Efectivamente, no puede decirse que los inmigrantes encerrados en las iglesias barcelonesas y del resto de España tengan mucho glamour. O que los impuestos que piensa aplicar el ministro de Hacienda para resolver el despropósito de las vacas locas y el del sueldo de los funcionarios, entre otras urgencias, sean un símbolo de glamour. Tampoco parece tener glamour el drama desencadenado en la India por la implacable naturaleza, ni el hambre y la desnutrición de millones de africanos. En cambio, es evidente el glamour concentrado en Davos, o en los premios Goya y en la Liga de Fútbol, o hasta en el entierro del padre de Rociíto. Sin embargo, este descarte nos sirve de muy poco para entender en qué consiste eso del glamour, que no es siquiera una categoría periodística, a menos que concedamos que las catástrofes tienen el glamour de negar el glamour, cosa propia de una sofisticación sin límites, hoy perfectamente verosímil.
Cuando se reclama glamour se pide, pues, algo que no se sabe en qué consiste y que, todo lo más, nos recuerda el gancho que podían tener Marilyn Monroe y Rita Hayworth, heredado del Hollywood de la década de 1930, que fue el que recuperó la palabra por la ambigüedad que encierra. Todo lo cual es, justamente, lo más propio de nuestro tiempo: hablar sobre lo que se ignora o de lo que se ha convertido en un mito.
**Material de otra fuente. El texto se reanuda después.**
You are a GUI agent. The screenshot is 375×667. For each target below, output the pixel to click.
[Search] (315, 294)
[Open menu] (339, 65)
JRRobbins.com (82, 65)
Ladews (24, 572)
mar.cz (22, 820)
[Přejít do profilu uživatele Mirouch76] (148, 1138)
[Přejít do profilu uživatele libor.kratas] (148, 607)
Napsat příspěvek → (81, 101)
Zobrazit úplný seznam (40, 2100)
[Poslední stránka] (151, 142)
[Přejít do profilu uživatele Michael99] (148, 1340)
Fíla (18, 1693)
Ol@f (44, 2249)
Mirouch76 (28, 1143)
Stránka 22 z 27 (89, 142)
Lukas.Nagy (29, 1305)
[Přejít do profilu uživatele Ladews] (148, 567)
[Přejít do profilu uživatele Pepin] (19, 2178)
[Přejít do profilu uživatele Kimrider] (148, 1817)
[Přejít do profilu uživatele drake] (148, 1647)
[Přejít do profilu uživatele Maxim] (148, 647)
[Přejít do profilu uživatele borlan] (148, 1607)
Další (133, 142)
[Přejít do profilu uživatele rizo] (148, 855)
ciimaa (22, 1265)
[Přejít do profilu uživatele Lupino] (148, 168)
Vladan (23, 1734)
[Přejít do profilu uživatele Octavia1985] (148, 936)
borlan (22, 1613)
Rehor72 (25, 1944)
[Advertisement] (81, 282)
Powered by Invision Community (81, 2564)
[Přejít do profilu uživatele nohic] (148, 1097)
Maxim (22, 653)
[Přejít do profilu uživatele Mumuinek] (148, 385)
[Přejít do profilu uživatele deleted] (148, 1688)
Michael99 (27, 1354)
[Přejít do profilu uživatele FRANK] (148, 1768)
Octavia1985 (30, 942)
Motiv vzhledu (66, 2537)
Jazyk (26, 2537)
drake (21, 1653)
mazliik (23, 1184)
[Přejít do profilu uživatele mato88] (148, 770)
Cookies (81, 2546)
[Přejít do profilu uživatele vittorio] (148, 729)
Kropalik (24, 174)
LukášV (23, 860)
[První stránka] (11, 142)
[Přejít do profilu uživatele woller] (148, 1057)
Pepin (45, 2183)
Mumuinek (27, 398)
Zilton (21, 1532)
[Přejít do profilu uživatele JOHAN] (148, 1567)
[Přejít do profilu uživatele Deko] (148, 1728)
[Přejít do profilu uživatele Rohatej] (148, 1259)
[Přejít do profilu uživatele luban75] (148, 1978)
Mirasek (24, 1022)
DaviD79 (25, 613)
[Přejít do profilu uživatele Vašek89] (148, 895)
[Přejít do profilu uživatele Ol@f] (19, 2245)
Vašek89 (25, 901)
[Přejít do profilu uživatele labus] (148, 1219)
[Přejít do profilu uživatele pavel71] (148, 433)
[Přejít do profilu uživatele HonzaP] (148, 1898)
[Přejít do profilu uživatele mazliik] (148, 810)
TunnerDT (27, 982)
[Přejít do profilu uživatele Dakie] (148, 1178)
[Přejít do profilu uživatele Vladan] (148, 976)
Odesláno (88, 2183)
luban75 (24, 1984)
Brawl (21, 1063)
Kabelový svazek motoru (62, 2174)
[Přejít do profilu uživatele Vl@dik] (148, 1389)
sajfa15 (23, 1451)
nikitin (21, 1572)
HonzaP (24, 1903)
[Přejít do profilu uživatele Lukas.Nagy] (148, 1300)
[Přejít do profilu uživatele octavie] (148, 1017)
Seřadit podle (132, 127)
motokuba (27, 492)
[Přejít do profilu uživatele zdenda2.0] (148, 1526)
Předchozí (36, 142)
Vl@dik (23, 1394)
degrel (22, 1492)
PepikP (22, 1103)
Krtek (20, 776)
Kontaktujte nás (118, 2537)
Posiblemente, el éxito actual de la palabra glamour proviene de su propia indefinición, su misterio, a la vez que la connotación de prestigio indeterminado que se concede a todo lo glamouroso. La gente adivina, intuye, que el glamour tiene que ver con el atractivo, el encanto, o como dicen los americanos, con la fascinación y el hechizo. El glamour es ese plus irresistible de los elegidos. Una cosa muy clasista, desde luego, y propia de momentos de extremo conservadurismo, como hace notar Borís Izaguirre en su divertido libro Morir de glamour (Espasa), con el que se sitúa en lugar destacado entre todos los aspirantes a ser árbitros del glamour, que es una de las profesiones más glamourosas del presente.
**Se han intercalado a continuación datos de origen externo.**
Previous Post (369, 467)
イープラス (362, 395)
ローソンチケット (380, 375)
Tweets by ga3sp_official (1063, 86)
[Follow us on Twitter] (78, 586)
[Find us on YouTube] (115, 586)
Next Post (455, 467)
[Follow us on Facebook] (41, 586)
La indocumentada genealogía de la palabra glamour es también otro mito. Prestigiosas enciclopedias británicas divulgan su origen escocés, derivado del gramar latino que dio origen al término gramática. No sólo Borís Izaguirre, sino también el último filósofo (alemán) de culto, Peter Sloterdijk, catedrático de Estética en la Universidad de Karlsruhe, dan por buena esa teoría que recogió Walter Scott. Pero nada más lejos de la gramática que el espíritu mágico del glamour. Y nada más lejos del glamour que buscar explicaciones y causas a su nombre.
Sin embargo, intrigada por el asunto y ayudada en la búsqueda por mi amigo Manuel Serrat, traductor profesional, he llegado a un insólito territorio en el que situar el origen del glamour: la pre-Cataluña, nada menos. Los provenzales ya hablaban, al parecer, del glai d'amour para designar lo que en francés se diría frisson d'amour (estremecimiento de amor). ¿Significa glamour ese arrebato de amor que produce la fascinación de lo inexplicable ante la que quedamos anulados? Si así fuera, el actual sería un tiempo en el que lo único que nos importa es provocar arrebatos de amor, tal vez para impedir tantos arrebatos de odio o de indiferencia. En ese caso, el glamour sería un puro exorcismo. ¿Por qué no?